Quand on parle d’Enzo Loiodice, beaucoup voient en lui un profil de joueur atypique comme il n’y a plus beaucoup dans les centres de formation français. Un joueur un peu à l’espagnole. Grégory Peres reconnaît « un joueur plutôt façon Barca. Un style à la Busquets, plutôt grand et longiligne, un joueur très intelligent dans son placement, qui intercepte quand il faut, avec une très bonne qualité de passe. En plus je sais qu’il adore ces joueurs du FC Barcelone, comme Xavi et Iniesta, qui sont deux monuments. » Stéfano Mazzolini est du même avis que son compère dijonnais : « Ce que j’aime beaucoup chez lui, c’est sa simplicité, et sa propreté dans le jeu. Je ne voulais pas qu’il fasse de différence, je voulais qu’il soit la machine à laver de l’équipe. Et il a tenu ce rôle à merveille.
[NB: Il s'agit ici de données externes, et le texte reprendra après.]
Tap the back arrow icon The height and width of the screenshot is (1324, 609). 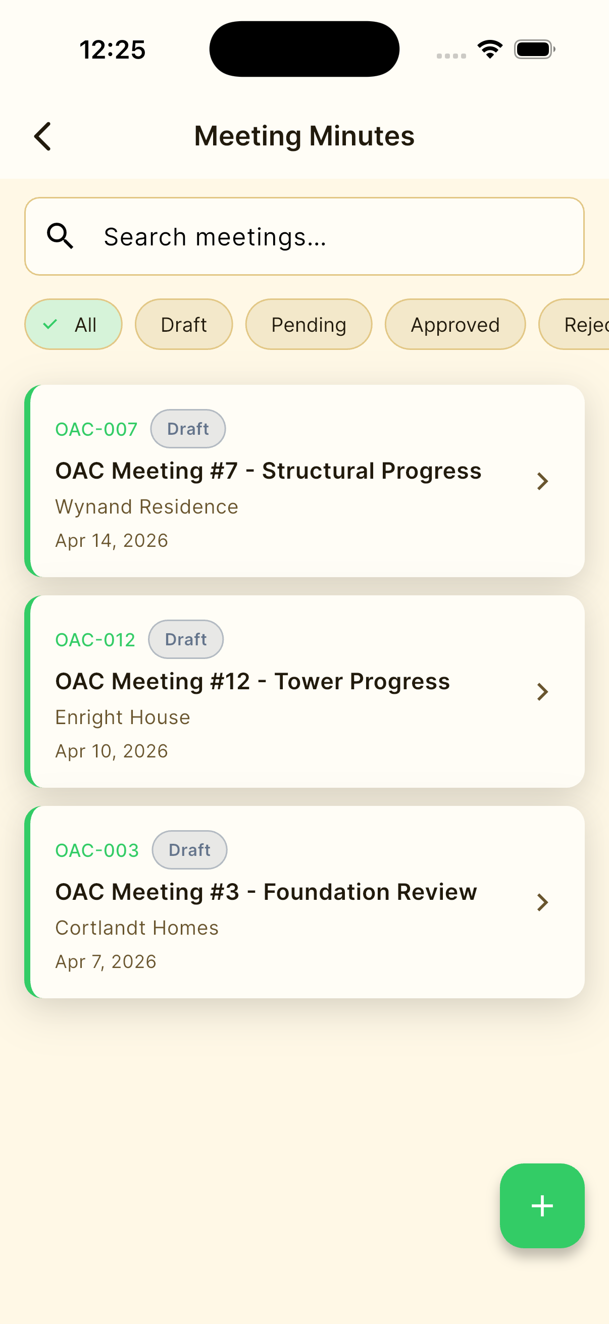click(x=43, y=136)
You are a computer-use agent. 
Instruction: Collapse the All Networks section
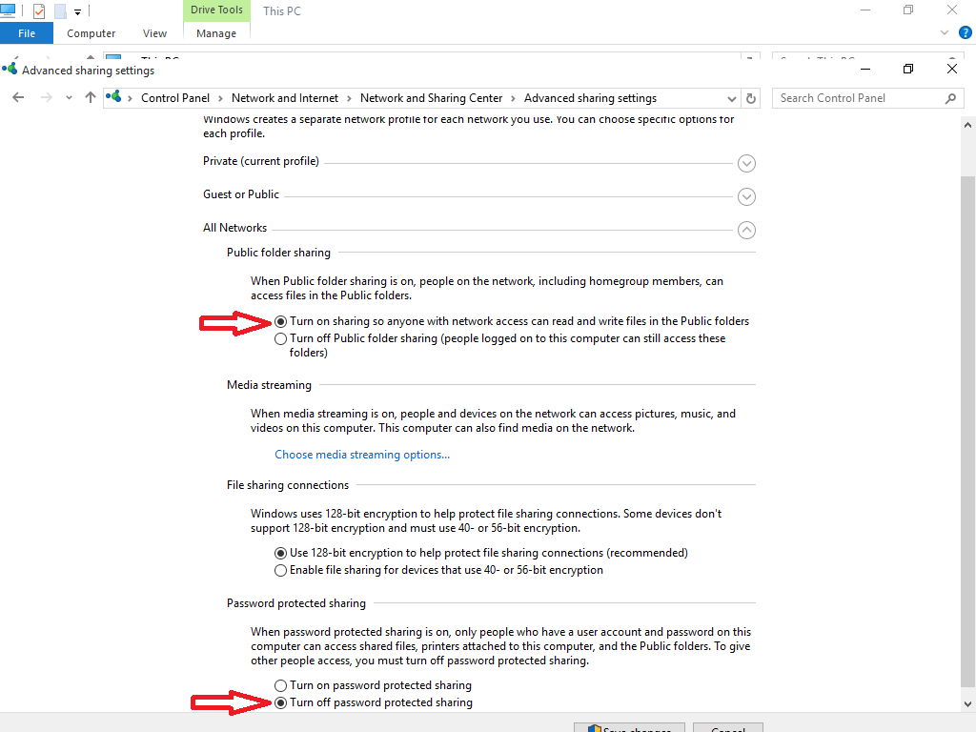click(x=746, y=230)
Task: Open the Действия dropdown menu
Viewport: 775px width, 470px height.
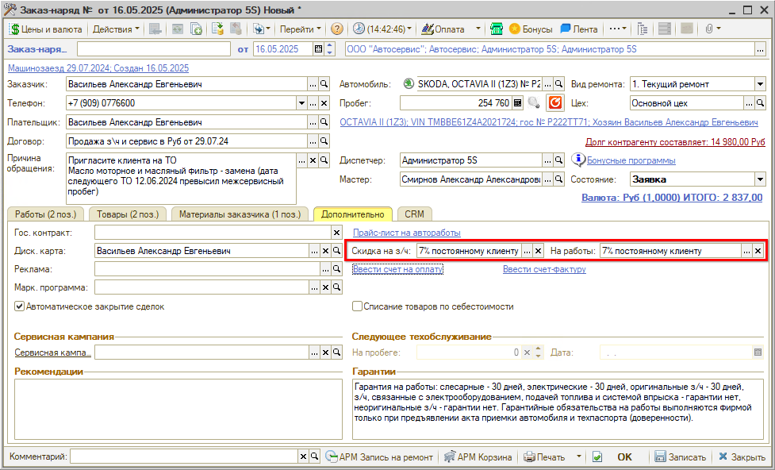Action: click(x=115, y=29)
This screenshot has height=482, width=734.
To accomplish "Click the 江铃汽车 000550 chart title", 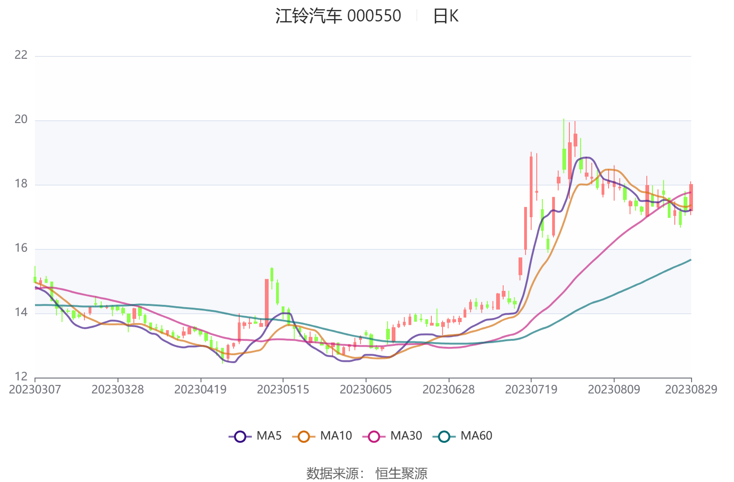I will [338, 16].
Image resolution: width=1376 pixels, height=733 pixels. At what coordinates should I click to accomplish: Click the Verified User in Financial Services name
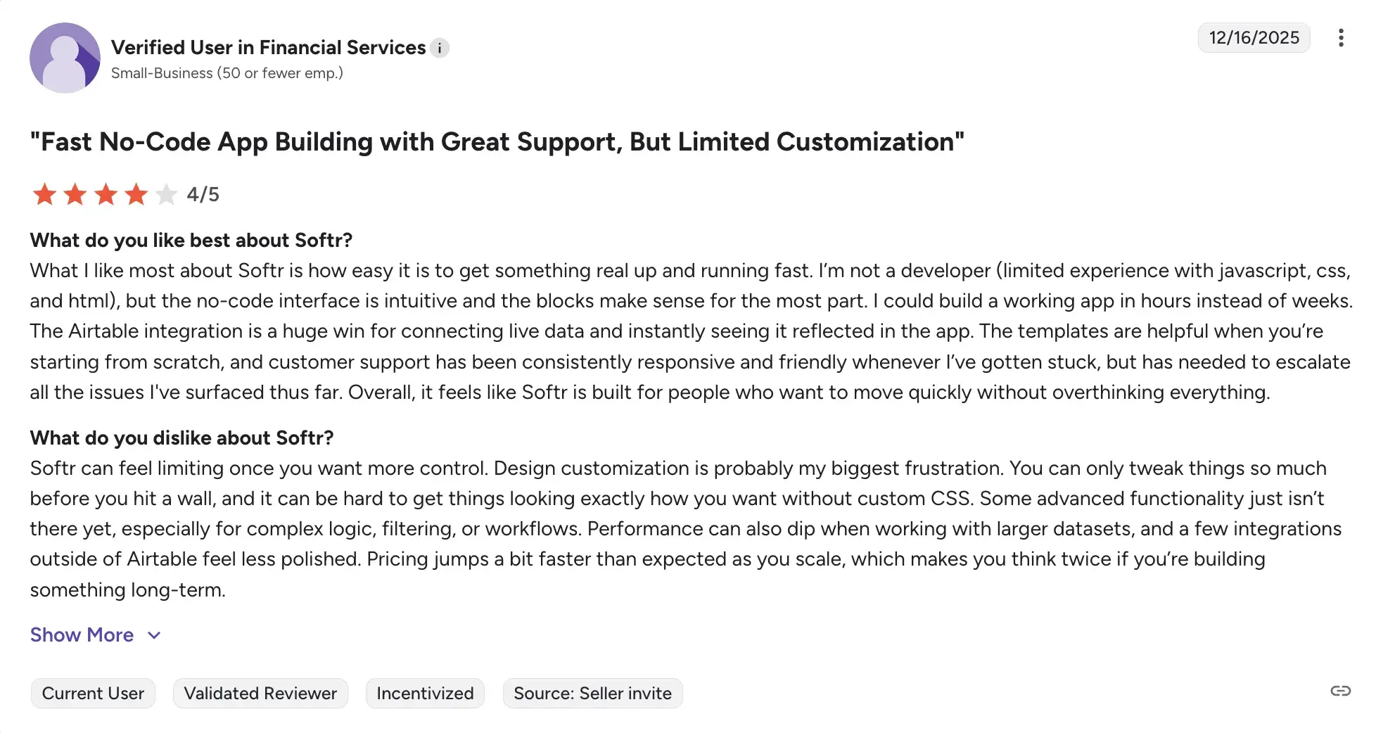point(268,48)
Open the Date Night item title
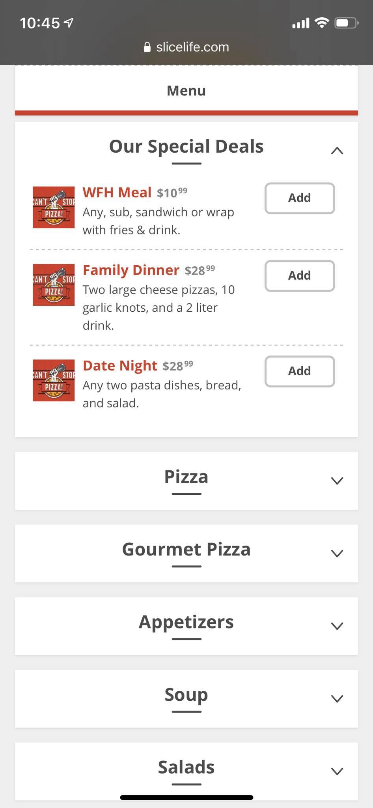 (120, 366)
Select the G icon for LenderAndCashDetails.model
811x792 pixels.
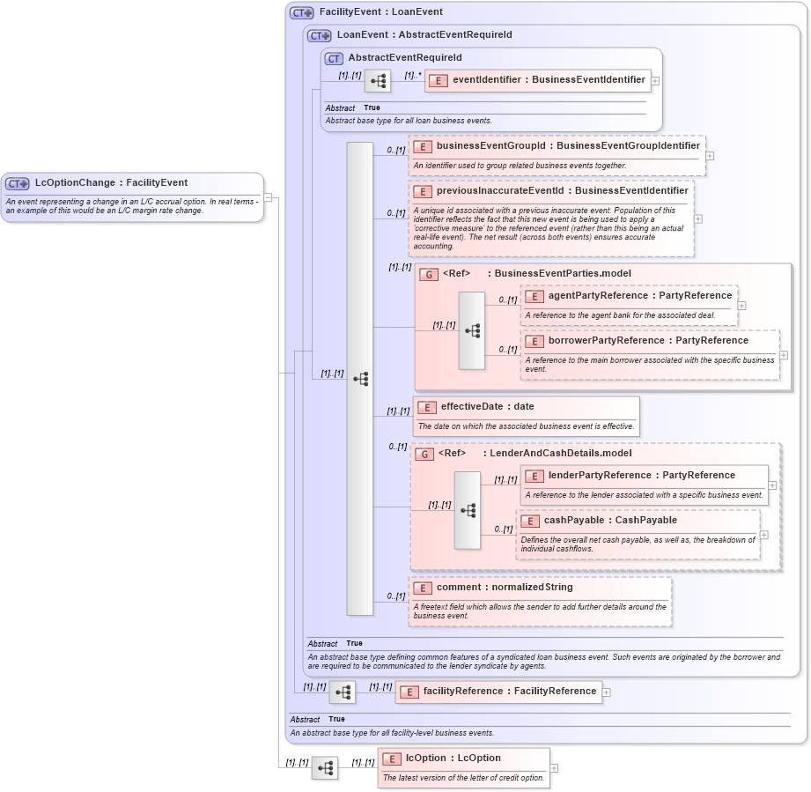click(x=424, y=453)
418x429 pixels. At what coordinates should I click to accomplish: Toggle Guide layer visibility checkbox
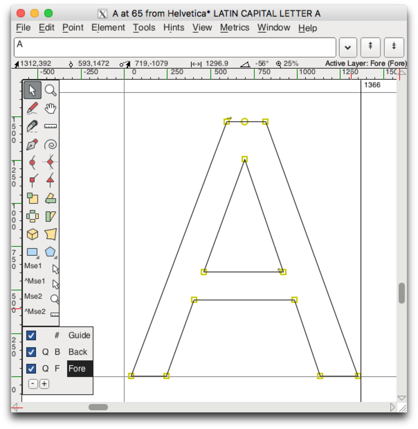pos(31,335)
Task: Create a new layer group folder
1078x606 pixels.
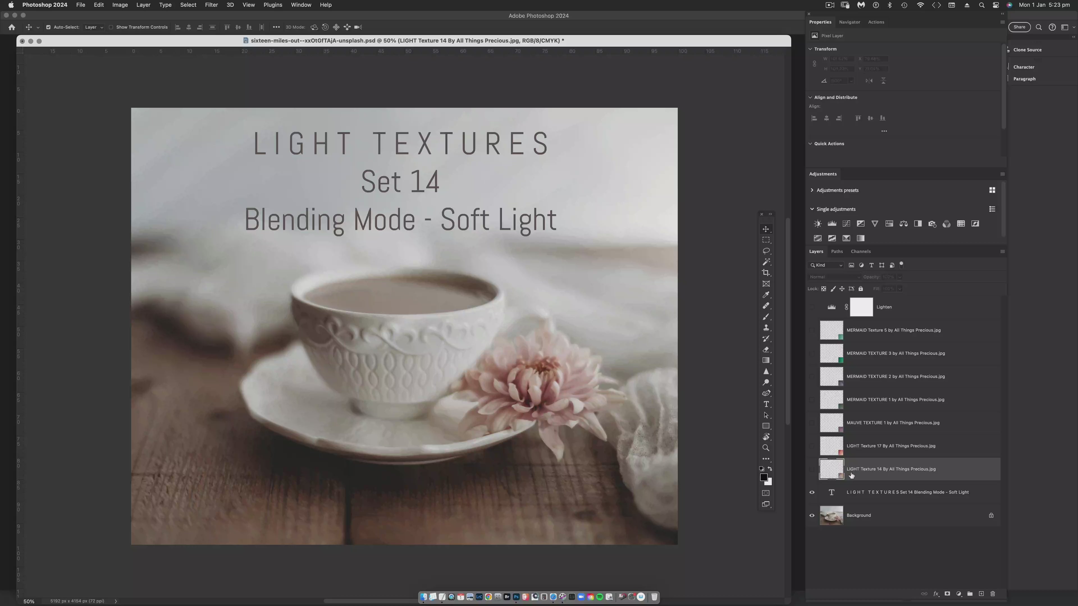Action: pyautogui.click(x=970, y=594)
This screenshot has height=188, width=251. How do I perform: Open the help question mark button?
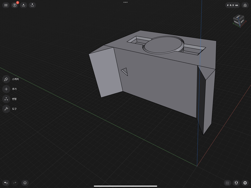[x=15, y=5]
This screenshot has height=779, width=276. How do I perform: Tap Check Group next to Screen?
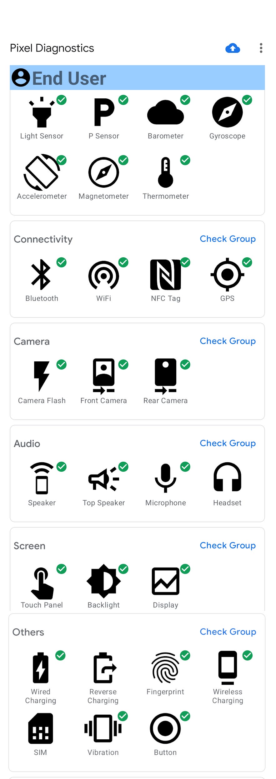click(228, 545)
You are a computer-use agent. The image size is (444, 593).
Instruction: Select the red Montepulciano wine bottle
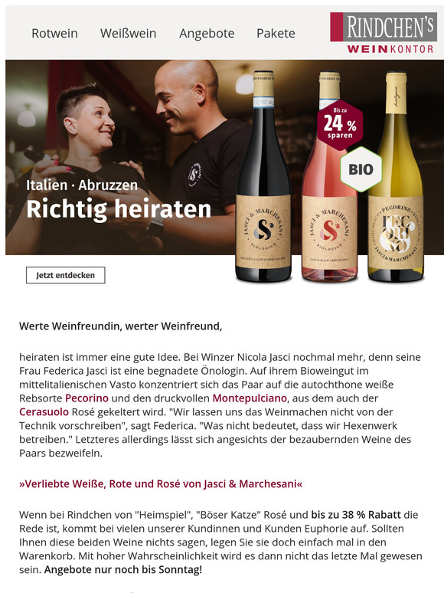[x=263, y=176]
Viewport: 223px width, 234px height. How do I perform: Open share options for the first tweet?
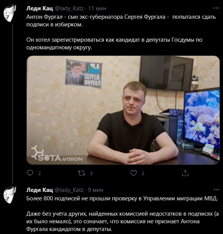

D’un ballon moyen, il est capable d’en faire un ballon propre. Il ressemble aux joueurs espagnols, très fort techniquement, avec un jeu fluide, et avec qui, on peut jouer au ballon. » C’est un profil de joueur unique en France, comme on ne voit plus beaucoup sur les pelouses. Il a su s’imposer au sein de l’effectif dijonnais géré par Olivier Dall’Oglio qui loue « son sens de l’anticipation, qui lui permet de combler son manque de puissance. Alors oui ce n’est pas un monstre physique, mais il est solide, et c’est un véritable marathonien. » Dans ses propos relayés à So Foot, le tacticien de Dijon avait aussi évoqué qu’Enzo Loiodice avait encore des choses à apprendre, de par son jeune âge, « notamment dans son jeu long, dans l’utilisation de son pied droit, et sa capacité à déséquilibrer l’adversaire. Mais je ne suis pas inquiet, c’est un joueur qui comprend vite. »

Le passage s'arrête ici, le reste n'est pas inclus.